▸ **Supplied records**:

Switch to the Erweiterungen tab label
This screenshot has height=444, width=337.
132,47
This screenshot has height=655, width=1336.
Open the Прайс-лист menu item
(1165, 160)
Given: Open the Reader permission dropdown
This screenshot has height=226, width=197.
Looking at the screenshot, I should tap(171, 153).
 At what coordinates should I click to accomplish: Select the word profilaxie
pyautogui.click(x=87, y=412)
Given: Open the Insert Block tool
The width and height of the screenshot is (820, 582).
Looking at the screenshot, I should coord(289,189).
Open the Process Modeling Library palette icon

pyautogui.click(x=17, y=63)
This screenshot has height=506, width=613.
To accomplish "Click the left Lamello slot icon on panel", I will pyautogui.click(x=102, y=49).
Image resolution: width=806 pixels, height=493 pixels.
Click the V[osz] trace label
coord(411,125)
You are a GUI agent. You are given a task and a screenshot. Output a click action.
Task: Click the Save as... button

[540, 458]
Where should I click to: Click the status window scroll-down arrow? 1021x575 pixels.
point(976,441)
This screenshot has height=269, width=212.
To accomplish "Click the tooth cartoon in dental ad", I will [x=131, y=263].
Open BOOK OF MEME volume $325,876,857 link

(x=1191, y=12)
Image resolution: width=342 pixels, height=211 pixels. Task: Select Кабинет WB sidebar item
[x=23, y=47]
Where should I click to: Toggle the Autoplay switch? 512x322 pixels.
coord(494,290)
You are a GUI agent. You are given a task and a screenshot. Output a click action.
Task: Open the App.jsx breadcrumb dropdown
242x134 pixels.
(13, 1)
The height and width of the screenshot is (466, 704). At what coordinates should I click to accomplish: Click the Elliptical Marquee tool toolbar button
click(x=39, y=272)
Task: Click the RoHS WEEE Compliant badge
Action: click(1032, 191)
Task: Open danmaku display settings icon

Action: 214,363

▸ **Your instructions**:
If a line in the records contains "dropdown", report it.

▸ **Written answer**:
Given: Open the Reader permission dropdown
Task: Open the App.jsx breadcrumb dropdown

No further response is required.